(Records from a dataset)
Content starts

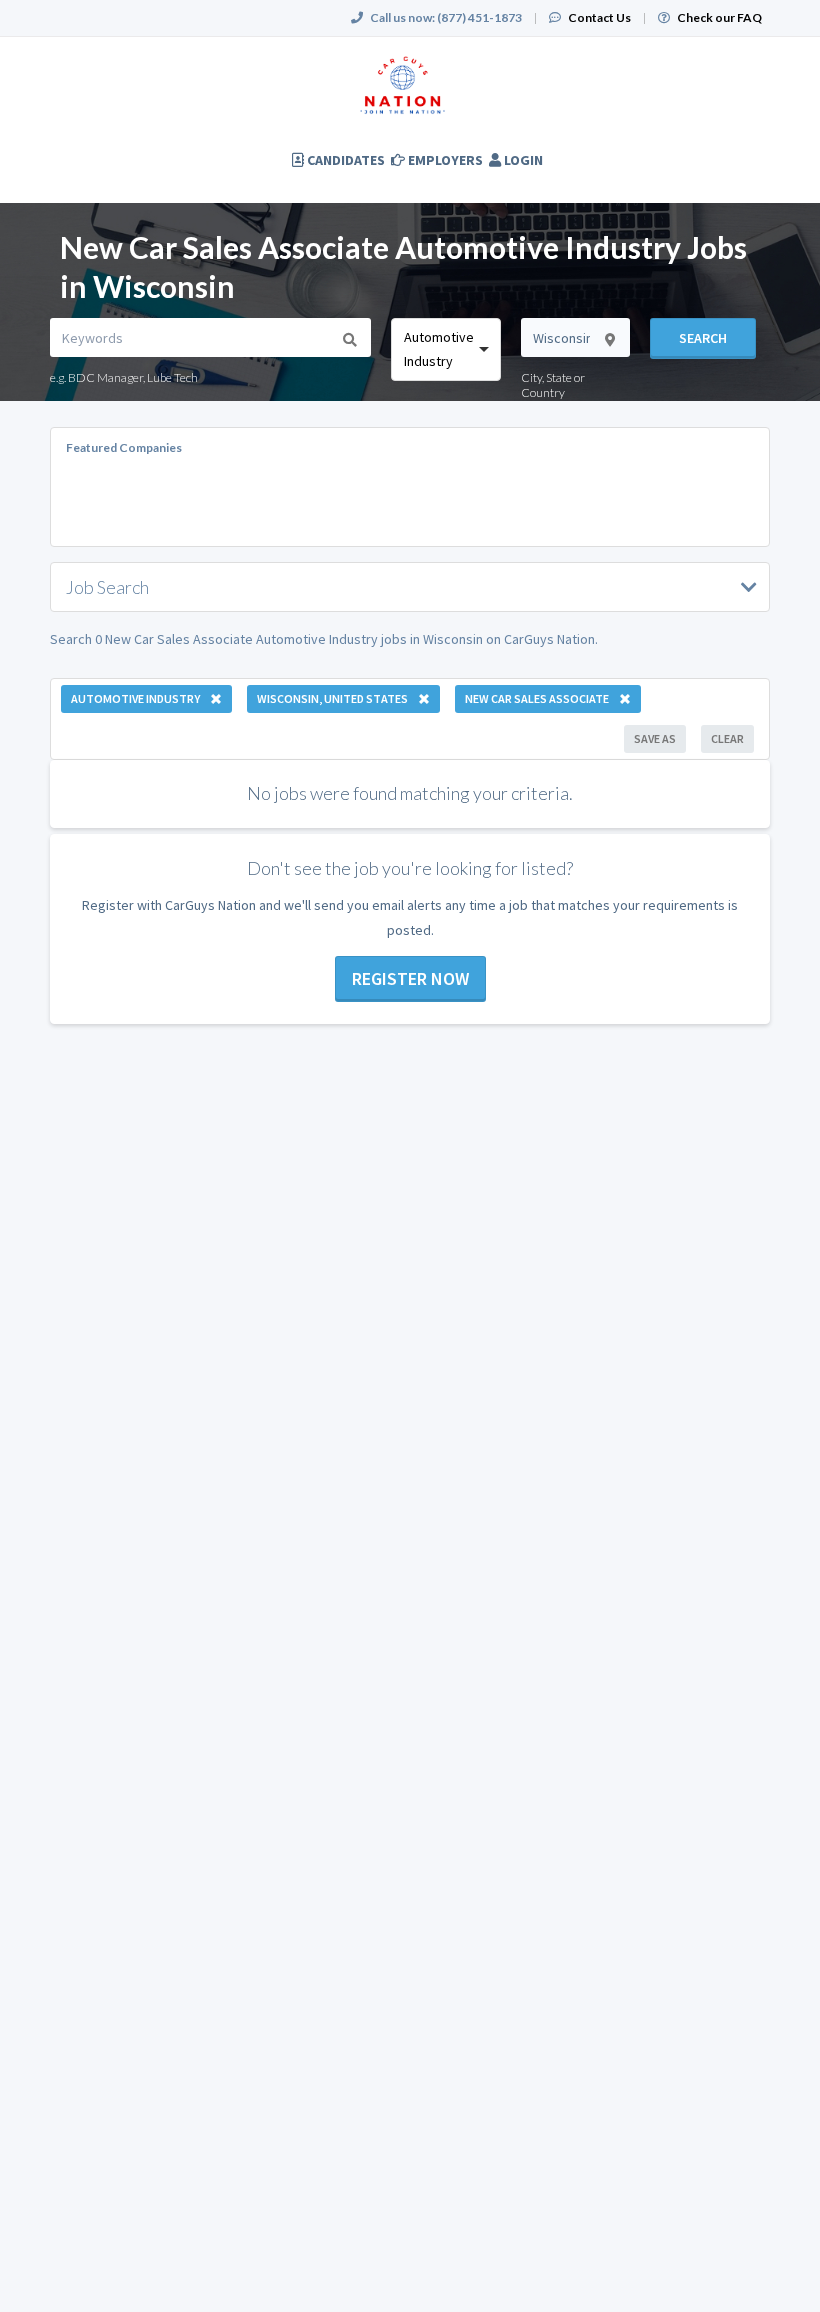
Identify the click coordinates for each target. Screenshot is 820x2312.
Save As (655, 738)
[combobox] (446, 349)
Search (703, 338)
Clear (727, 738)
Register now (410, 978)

Content ends
Content starts

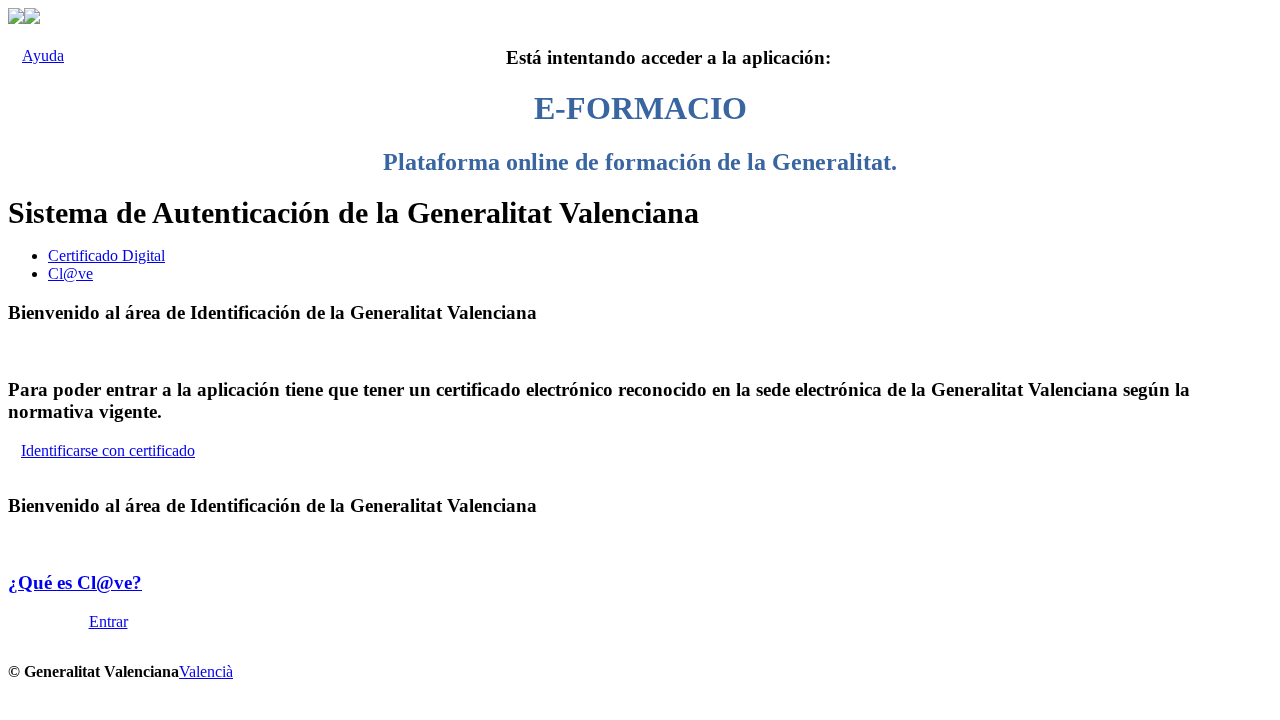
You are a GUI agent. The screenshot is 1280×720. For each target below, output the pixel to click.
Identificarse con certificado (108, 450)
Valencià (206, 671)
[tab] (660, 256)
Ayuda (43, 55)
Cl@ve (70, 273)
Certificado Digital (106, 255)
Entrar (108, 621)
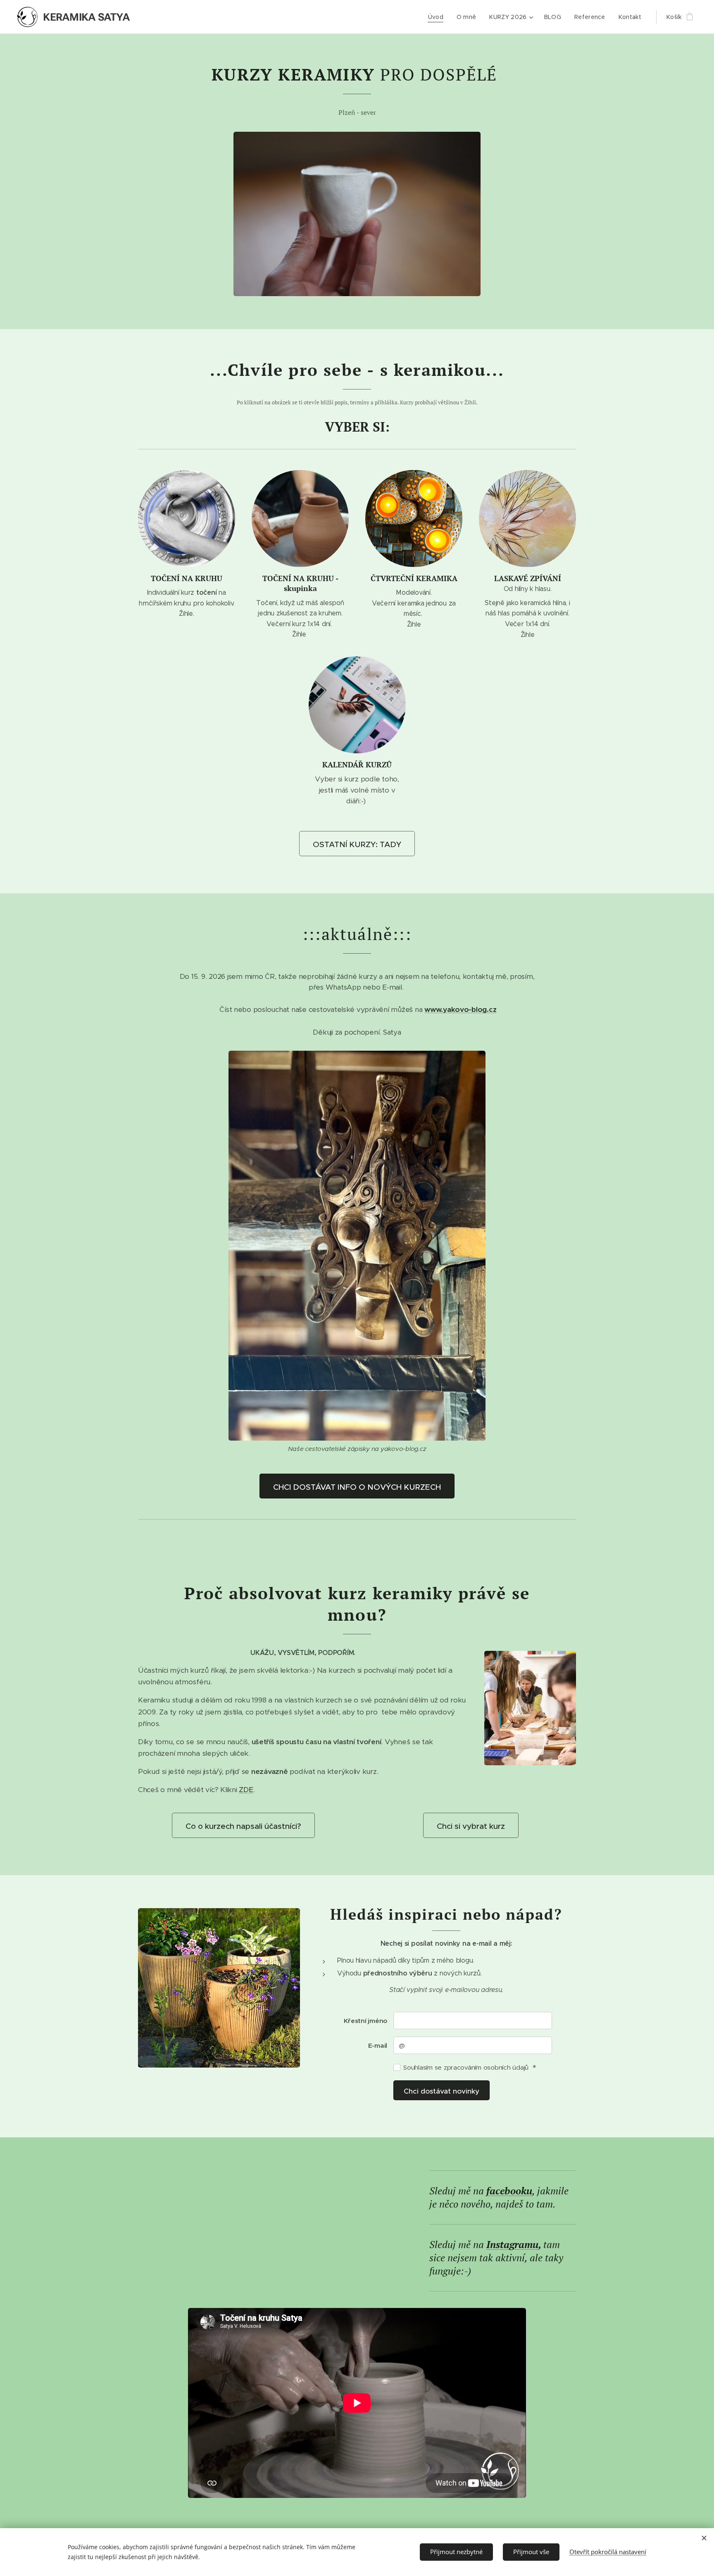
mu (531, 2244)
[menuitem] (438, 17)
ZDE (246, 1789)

Content ends
Content starts

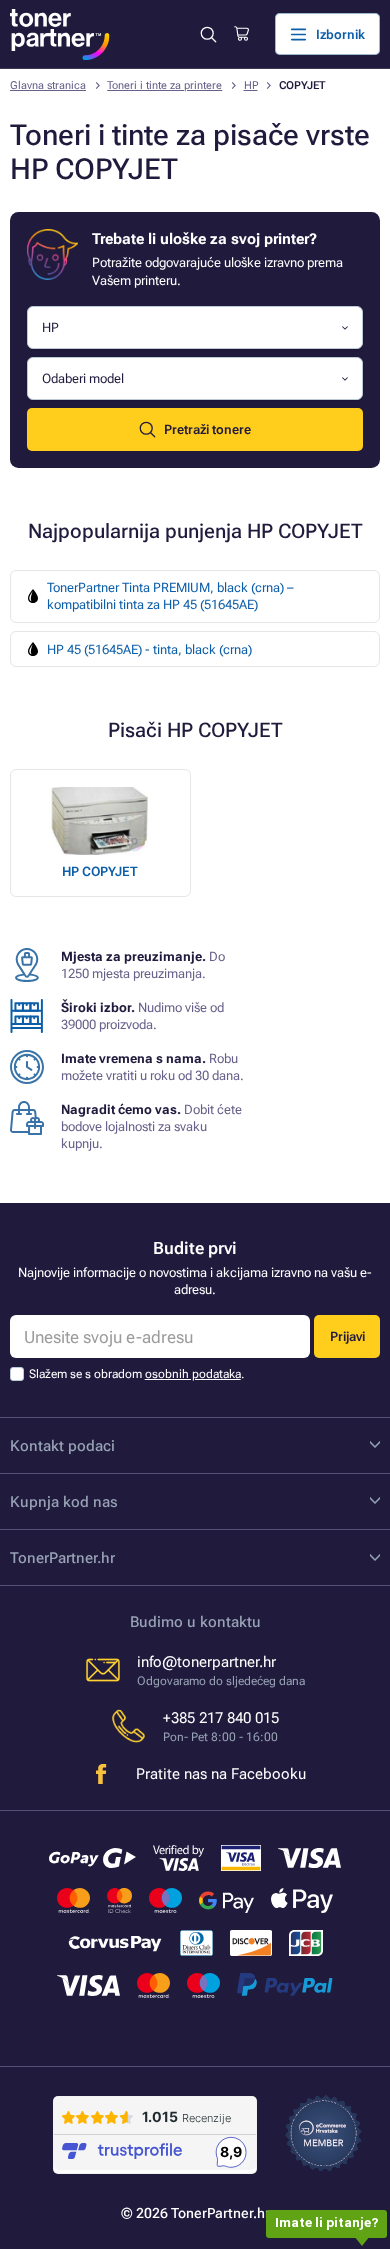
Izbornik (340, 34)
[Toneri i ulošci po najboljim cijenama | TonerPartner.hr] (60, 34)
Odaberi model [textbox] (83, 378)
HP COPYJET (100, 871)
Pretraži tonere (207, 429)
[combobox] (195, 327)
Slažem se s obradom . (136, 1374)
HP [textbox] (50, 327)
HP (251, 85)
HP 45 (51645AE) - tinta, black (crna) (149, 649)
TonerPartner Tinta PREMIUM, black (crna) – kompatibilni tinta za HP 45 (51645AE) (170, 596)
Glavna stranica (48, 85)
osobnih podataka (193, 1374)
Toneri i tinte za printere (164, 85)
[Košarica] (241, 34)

Content ends

* REQUIREMENT
Write out each line of the data that holds the string "TonerPartner".

* REPLY TO THE EXERCISE
[Toneri i ulošci po najboljim cijenama | TonerPartner.hr] (60, 34)
TonerPartner Tinta PREMIUM, black (crna) – kompatibilni tinta za HP 45 (51645AE) (170, 596)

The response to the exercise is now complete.